The Chinese government’s paranoia about overseas dissidents can seem strange, considering the enormous differences in power between exiled protesters who organize marches in America and their mighty homeland, a geopolitical and economic superpower whose citizens they have almost no ability to mobilize. But to those familiar with the Chinese Communist Party, the government’s obsession with dissidents, no matter where in the world they are, is unsurprising. “Regardless of how the overseas dissident community is dismissed outside of China, its very existence represents a symbol of hope for many within China,” Wang Dan, a leader of the Tiananmen Square protests who spent years in prison before being exiled to the United States in 1998, told me. “For the Chinese Communist Party, the hope for change among the people is itself a threat. Therefore, they spare no effort in suppressing and discrediting the overseas dissident community — to extinguish this hope in the hearts of people at home.”

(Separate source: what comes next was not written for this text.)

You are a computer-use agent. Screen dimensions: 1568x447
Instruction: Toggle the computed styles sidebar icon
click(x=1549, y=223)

To understand the party’s fears about the risks posed by dissidents abroad, it helps to know the history of revolutions in China. “Historically, the groups that have overthrown the incumbent government or regime in China have often spent a lot of time overseas and organized there,” says Jessica Chen Weiss, a professor of China studies at Johns Hopkins University. The leader Sun Yat-sen, who played an important role in the 1911 revolution that dethroned the Qing dynasty and led eventually to the establishment of the People’s Republic of China, spent several periods of his life abroad, during which he engaged in effective fund-raising and political coordination. The Communist Party’s own rise to power in 1949 was partly advanced by contributions from leaders who were living overseas. “They are very sensitive to that potential,” Weiss says.

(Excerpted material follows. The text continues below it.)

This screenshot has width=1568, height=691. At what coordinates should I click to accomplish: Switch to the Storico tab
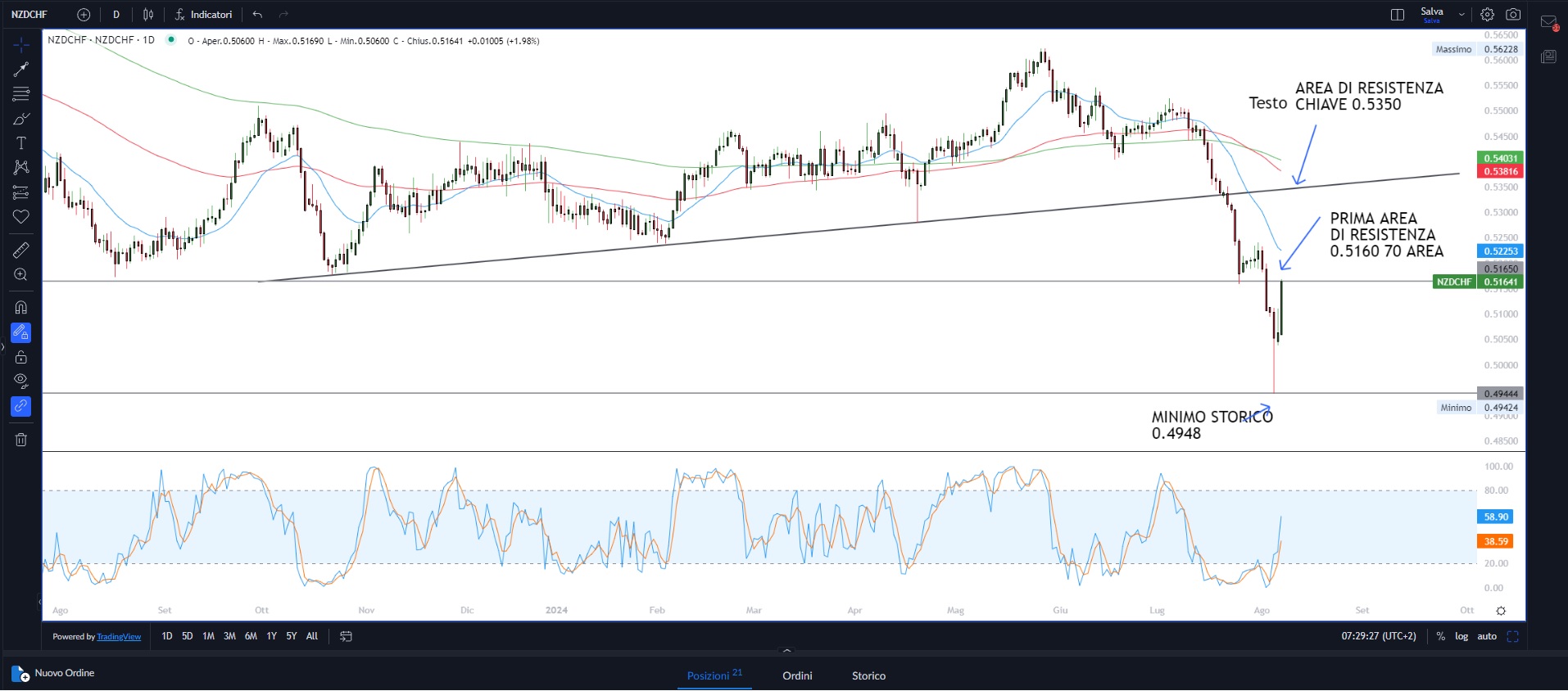pos(868,675)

“What the Chinese government and the circle of elites that are running China right now fear the most is not the United States, with all of its military power, but elements of unrest within their own society that could potentially topple the Chinese Communist Party,” says Adam Kozy, a cybersecurity consultant who worked on Chinese cyberespionage cases when he was at the F.B.I. Specifically, Chinese authorities worry about a list of threats — collectively referred to as the “five poisons” — that pose a risk to the stability of Communist rule: the Uyghurs, the Tibetans, followers of the Falun Gong movement, supporters of Taiwanese independence and those who advocate for democracy in China. As a result, the Chinese government invests great effort in combating these threats, which involves collecting intelligence about overseas dissident groups and dampening their influence both within China and on the international stage.

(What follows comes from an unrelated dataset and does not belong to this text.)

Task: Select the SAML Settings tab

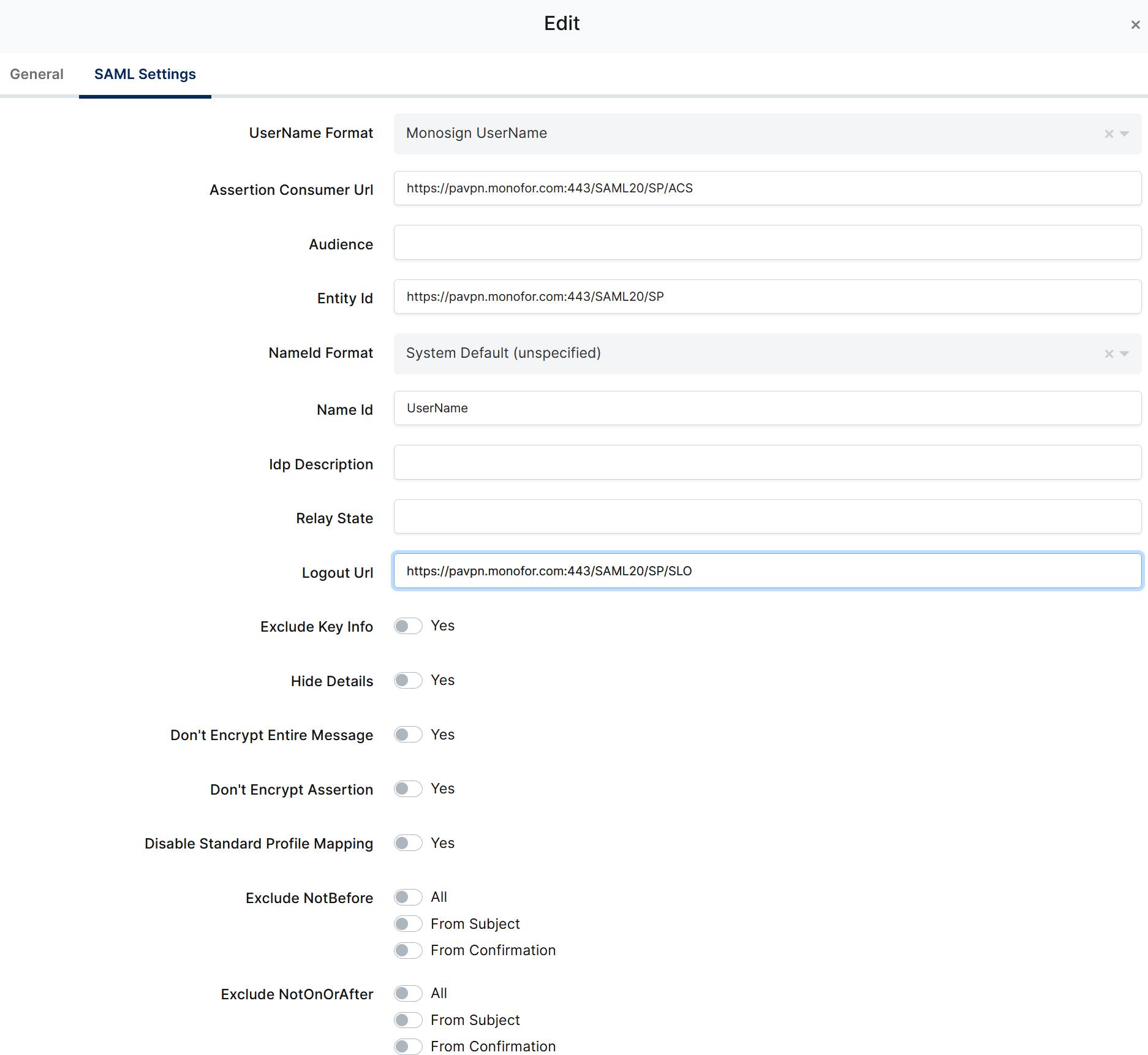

Controlling dissidents, regardless of where they are, is essential to China’s goal of projecting power to its own citizens and to the world, according to Charles Kable, who served as an assistant director in the F.B.I.’s national security branch before retiring from the bureau at the end of 2022. “If you have a dissident out there who is looking back at China and pointing out problems that make the entire Chinese political apparatus look bad, it will not stand,” Kable says.

The leadership’s worries about such individuals were evident to the F.B.I. right before the 2008 Beijing Olympics, Kable told me, describing how the Chinese worked to ensure that the running of the Olympic flame through San Francisco would not be disrupted by protesters. “And so, you had the M.S.S. and its collaborators deployed in San Francisco just to make sure that the five poisons didn’t get in there and disrupt the optic of what was to be the best Olympics in history,” Kable says. During the run, whose route was changed at the last minute to avoid protesters, Chinese authorities “had their proxies in the community line the streets and also stand back from the streets, looking around to see who might be looking to cause trouble.”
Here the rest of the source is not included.